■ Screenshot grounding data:
BEGIN

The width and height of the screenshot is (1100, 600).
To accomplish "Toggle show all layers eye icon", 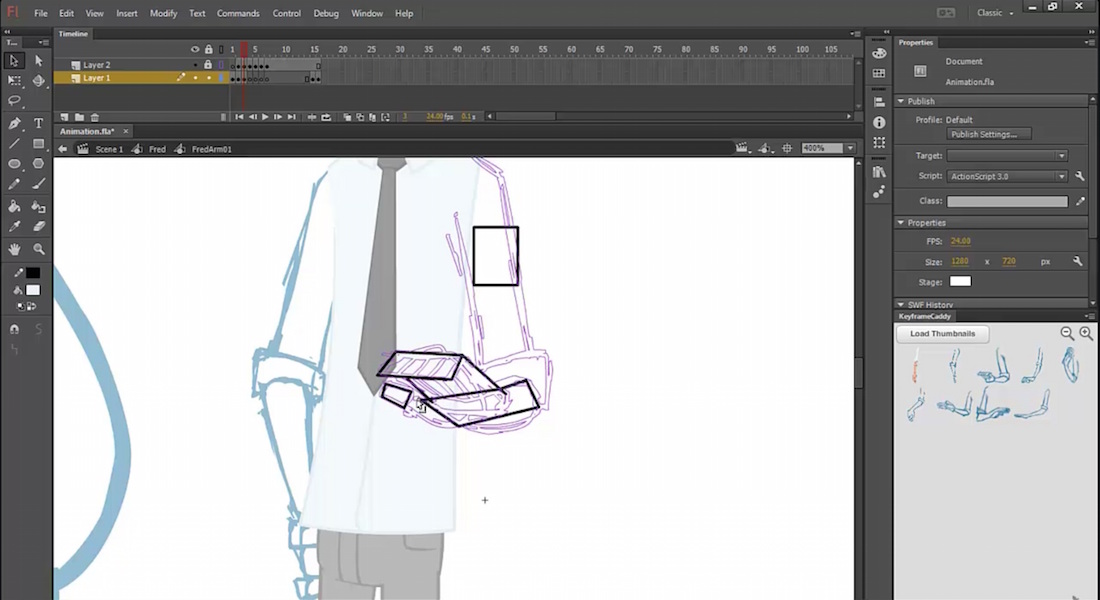I will click(195, 49).
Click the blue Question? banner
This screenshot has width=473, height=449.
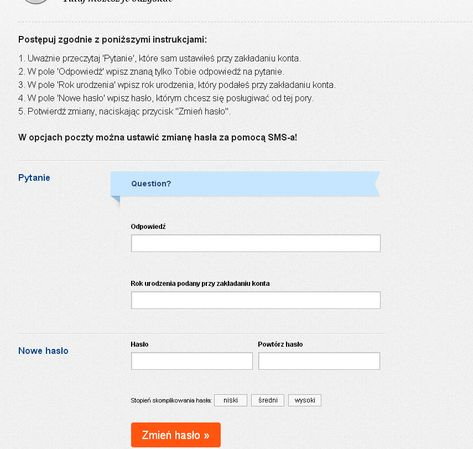click(x=245, y=184)
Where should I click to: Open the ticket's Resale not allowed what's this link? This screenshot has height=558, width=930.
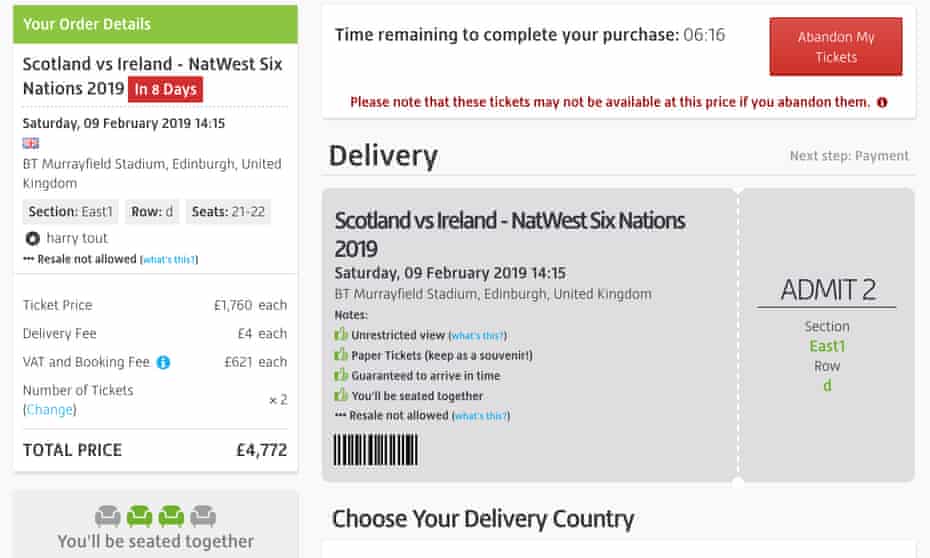[x=482, y=416]
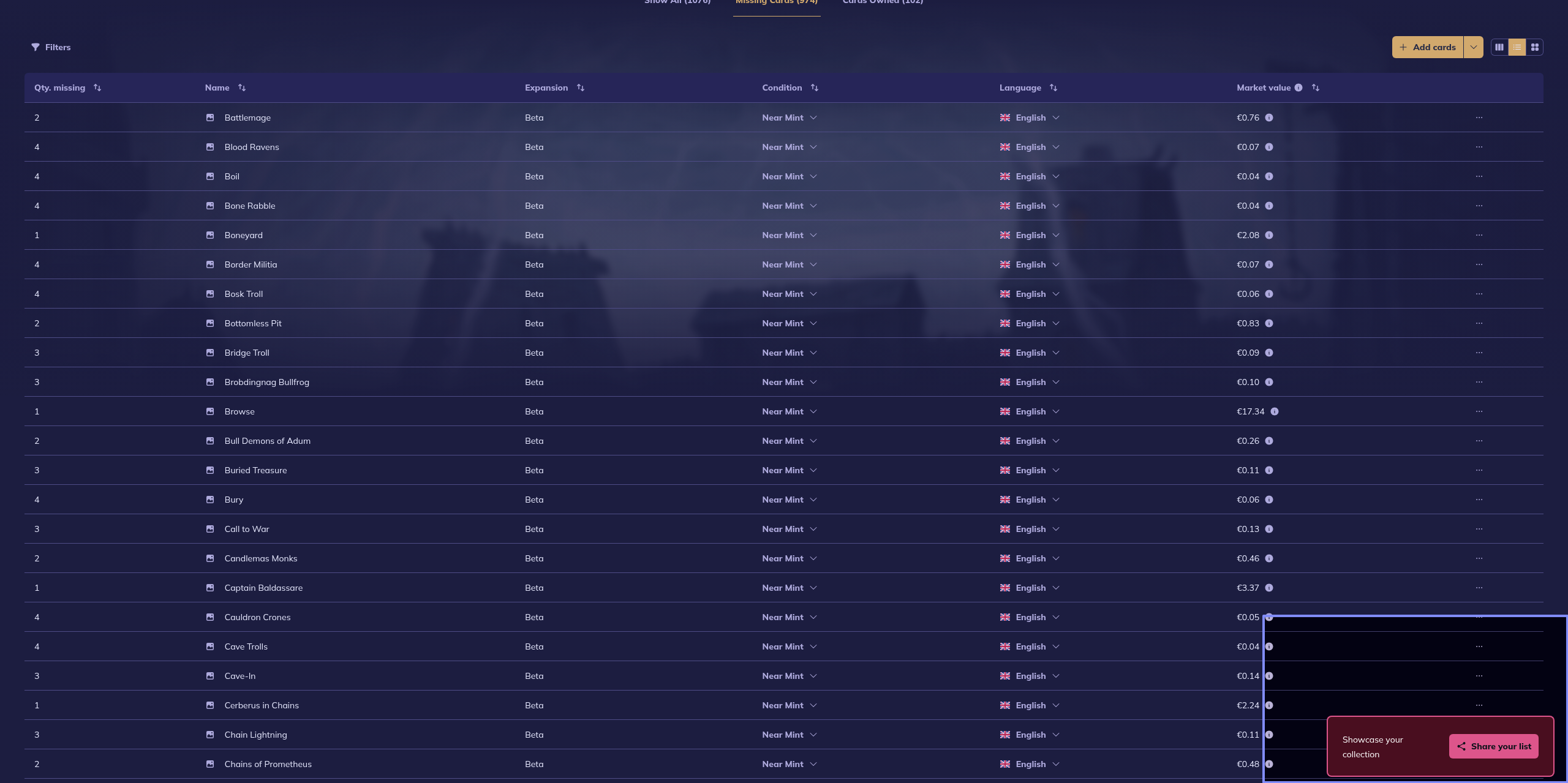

END

The pictures stay out; repeat exactly the lines from the one with "Click the blue Question? banner" to the end of the entries above, and nothing else.

Click the blue Question? banner
This screenshot has width=473, height=449.
click(x=245, y=184)
Where should I click to: Open the ticket's Resale not allowed what's this link? This screenshot has height=558, width=930.
[x=482, y=416]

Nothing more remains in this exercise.